WHAT IS BEING ASKED | For the records below, tally the lines that include the word "adjustment" and report the number alone.
THE RECORDS Start Marker
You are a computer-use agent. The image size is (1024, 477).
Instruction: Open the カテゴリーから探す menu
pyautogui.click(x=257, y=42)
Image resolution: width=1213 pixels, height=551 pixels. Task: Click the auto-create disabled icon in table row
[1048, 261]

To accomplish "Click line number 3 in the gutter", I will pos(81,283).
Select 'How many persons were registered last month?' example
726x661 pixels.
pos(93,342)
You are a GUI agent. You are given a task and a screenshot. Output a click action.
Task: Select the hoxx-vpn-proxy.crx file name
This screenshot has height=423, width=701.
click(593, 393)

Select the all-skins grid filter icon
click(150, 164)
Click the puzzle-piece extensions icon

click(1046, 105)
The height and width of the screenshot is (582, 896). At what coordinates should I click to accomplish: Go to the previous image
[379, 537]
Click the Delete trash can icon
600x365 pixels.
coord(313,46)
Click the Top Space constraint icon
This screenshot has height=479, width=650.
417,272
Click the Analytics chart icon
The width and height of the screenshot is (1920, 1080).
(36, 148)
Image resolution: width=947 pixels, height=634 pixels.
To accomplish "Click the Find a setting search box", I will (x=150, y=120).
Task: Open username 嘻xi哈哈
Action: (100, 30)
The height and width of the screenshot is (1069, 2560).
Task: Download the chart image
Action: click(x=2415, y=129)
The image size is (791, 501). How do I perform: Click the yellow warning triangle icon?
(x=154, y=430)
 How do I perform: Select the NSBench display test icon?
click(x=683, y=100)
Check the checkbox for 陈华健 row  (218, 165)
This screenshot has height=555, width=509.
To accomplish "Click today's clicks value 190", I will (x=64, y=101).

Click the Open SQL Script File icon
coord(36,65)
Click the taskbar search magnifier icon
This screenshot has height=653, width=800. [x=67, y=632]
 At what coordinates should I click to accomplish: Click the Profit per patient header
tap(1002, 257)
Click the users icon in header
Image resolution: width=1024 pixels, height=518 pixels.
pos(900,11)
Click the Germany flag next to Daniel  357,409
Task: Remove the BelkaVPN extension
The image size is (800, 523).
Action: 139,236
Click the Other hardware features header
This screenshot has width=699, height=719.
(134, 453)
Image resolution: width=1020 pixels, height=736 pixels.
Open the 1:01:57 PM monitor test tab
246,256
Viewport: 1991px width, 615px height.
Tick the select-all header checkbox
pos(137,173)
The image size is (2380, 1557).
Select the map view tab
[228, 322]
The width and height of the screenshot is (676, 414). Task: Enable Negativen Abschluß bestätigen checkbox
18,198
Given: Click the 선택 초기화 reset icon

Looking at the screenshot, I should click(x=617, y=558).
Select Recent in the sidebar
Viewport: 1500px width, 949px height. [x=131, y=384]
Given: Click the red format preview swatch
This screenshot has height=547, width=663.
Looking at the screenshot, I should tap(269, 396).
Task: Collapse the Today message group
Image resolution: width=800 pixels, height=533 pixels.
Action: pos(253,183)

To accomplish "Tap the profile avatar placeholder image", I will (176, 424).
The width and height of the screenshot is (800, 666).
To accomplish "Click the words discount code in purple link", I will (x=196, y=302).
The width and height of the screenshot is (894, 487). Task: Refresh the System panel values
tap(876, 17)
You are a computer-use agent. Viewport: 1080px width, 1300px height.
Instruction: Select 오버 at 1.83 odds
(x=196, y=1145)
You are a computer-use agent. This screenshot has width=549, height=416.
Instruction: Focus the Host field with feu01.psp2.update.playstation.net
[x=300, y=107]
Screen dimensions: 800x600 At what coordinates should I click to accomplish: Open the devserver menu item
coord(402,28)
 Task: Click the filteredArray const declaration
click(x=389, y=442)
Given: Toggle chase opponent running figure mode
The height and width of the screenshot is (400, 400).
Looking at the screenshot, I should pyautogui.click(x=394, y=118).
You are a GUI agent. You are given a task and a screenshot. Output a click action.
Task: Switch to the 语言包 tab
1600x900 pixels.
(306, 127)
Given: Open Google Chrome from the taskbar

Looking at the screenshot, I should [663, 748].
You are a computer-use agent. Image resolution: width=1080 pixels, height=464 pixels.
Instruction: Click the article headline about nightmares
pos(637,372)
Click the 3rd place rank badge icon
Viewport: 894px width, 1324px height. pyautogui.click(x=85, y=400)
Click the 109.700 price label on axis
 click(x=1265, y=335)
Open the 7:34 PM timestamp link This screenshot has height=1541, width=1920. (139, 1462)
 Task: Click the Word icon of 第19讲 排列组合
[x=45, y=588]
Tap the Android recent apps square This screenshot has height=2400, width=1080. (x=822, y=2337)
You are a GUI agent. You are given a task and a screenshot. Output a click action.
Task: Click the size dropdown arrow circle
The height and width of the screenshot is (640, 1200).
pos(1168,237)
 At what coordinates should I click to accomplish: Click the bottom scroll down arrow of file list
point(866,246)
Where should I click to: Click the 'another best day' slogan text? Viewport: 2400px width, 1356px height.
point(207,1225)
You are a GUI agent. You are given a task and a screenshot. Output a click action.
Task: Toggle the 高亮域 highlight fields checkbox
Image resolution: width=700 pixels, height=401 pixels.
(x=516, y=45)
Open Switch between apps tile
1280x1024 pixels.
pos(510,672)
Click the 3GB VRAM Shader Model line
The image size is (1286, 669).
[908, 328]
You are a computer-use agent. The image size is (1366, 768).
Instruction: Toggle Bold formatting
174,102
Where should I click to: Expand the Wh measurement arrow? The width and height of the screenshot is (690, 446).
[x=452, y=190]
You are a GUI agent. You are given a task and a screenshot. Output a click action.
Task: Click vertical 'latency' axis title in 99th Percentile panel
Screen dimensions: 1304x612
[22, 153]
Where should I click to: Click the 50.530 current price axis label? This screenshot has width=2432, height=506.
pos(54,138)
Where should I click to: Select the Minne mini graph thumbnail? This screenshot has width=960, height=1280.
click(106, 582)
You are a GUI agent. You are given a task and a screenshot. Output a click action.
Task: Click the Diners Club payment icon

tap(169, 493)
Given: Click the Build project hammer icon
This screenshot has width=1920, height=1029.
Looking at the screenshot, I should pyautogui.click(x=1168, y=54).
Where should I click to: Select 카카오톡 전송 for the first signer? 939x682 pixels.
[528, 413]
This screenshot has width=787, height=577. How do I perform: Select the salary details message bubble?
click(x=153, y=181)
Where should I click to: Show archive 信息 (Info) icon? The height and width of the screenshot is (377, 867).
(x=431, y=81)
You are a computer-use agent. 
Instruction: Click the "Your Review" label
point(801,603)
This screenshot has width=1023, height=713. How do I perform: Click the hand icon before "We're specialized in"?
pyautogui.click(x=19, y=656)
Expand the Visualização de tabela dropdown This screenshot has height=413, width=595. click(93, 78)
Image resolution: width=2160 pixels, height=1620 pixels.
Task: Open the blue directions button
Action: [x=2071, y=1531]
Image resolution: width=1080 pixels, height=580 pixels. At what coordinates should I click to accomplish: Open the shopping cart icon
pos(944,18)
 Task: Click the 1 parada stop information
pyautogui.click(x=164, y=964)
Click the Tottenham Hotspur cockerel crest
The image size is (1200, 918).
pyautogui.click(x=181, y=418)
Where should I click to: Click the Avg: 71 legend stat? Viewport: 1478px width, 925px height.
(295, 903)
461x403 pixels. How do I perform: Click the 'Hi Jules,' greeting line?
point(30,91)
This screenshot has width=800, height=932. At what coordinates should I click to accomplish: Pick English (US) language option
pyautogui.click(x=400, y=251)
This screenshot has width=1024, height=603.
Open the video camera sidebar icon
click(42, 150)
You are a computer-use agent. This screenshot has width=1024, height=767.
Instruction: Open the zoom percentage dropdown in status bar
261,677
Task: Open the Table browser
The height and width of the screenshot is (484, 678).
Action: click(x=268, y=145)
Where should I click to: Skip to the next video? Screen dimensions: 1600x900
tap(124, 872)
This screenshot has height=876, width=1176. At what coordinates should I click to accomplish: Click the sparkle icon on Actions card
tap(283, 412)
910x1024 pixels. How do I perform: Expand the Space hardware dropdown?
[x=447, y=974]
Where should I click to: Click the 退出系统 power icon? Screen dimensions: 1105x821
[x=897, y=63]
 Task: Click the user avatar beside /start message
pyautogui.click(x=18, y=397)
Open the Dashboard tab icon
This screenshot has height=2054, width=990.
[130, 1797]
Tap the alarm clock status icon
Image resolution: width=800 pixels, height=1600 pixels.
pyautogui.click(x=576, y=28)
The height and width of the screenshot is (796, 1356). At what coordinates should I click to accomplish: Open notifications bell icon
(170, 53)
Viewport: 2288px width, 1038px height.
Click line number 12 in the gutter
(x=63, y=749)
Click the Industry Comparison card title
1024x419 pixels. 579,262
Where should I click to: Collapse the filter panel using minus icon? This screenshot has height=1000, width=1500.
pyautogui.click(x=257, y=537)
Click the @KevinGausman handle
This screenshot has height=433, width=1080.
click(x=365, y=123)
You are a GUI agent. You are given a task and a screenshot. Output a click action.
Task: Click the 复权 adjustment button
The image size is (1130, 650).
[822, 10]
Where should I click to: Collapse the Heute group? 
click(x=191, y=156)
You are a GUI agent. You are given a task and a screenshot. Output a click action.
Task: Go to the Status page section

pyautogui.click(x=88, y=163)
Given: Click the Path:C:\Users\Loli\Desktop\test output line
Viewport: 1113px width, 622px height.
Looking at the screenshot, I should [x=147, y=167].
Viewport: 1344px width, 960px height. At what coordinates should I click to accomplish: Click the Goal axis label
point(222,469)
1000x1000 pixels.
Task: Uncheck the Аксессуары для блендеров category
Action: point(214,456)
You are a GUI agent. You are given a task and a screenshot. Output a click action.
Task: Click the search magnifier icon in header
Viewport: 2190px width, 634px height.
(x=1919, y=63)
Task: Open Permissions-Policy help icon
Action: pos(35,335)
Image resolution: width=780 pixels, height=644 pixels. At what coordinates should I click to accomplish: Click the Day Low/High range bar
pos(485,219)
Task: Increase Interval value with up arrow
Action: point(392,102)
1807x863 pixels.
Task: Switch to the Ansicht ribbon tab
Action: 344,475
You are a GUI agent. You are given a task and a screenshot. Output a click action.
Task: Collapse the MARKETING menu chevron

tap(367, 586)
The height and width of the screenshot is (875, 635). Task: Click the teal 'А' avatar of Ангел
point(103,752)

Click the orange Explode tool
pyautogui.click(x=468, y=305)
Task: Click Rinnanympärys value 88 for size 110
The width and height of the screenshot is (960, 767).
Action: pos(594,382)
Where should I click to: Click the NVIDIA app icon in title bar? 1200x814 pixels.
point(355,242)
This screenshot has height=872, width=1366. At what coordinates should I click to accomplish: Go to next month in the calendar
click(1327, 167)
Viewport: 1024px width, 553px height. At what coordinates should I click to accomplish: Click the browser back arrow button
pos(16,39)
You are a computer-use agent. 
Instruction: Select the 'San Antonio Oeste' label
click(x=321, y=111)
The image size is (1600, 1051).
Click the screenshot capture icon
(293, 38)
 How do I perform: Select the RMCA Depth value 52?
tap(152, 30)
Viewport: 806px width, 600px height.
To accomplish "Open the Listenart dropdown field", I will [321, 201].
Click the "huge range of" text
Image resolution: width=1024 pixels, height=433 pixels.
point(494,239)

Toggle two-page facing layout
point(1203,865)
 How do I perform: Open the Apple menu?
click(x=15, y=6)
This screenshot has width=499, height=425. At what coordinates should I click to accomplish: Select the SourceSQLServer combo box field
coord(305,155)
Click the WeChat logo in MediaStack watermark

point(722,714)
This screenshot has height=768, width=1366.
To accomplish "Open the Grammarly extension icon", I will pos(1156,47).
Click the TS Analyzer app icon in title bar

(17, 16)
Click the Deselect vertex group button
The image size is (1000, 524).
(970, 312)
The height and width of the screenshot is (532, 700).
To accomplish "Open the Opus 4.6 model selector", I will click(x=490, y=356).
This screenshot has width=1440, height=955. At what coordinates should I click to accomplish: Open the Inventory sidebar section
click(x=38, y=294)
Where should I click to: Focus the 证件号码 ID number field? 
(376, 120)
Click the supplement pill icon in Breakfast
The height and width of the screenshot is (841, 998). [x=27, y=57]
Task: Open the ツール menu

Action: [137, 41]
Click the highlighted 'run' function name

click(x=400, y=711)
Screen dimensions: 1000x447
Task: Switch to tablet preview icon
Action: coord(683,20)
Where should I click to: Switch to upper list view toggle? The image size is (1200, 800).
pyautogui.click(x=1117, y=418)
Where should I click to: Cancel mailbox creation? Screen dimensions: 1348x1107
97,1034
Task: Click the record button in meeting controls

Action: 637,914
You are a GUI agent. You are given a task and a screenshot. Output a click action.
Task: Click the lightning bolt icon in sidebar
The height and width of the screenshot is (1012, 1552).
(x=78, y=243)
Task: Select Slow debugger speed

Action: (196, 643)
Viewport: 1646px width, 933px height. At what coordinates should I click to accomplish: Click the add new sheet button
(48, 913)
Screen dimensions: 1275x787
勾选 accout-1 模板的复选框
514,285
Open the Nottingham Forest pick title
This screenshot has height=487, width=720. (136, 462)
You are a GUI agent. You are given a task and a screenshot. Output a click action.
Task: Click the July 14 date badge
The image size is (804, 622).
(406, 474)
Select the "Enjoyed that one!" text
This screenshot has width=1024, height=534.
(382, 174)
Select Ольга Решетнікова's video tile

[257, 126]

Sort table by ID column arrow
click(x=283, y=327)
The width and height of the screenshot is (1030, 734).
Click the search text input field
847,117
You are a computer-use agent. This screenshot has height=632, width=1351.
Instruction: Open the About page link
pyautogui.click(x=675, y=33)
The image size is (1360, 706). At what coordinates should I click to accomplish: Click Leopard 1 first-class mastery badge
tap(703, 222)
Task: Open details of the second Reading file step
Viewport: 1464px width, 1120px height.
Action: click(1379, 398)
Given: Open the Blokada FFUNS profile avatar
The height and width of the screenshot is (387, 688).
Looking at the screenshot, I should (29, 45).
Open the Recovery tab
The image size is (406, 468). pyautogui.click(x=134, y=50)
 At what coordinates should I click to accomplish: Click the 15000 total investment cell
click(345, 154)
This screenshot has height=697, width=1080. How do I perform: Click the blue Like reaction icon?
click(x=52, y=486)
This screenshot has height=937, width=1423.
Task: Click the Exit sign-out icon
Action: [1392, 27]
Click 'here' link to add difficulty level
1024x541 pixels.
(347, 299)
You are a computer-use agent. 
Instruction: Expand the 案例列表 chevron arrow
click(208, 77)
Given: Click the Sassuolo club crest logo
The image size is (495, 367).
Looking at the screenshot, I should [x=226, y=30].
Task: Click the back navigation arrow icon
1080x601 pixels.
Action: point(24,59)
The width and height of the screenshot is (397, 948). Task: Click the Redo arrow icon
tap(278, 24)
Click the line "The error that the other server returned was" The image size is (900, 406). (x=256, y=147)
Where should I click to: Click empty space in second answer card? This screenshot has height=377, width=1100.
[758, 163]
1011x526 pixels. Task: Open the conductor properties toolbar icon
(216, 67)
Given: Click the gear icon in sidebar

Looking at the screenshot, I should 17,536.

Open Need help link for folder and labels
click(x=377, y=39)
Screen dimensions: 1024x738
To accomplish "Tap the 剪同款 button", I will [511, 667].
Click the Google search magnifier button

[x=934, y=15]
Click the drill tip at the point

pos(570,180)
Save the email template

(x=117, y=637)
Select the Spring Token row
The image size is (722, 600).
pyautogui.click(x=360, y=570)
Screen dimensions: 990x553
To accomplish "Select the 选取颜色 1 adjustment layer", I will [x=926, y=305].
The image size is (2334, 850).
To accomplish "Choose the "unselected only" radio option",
THE RECORDS End Marker
ANSWER TO THE EXERCISE | 2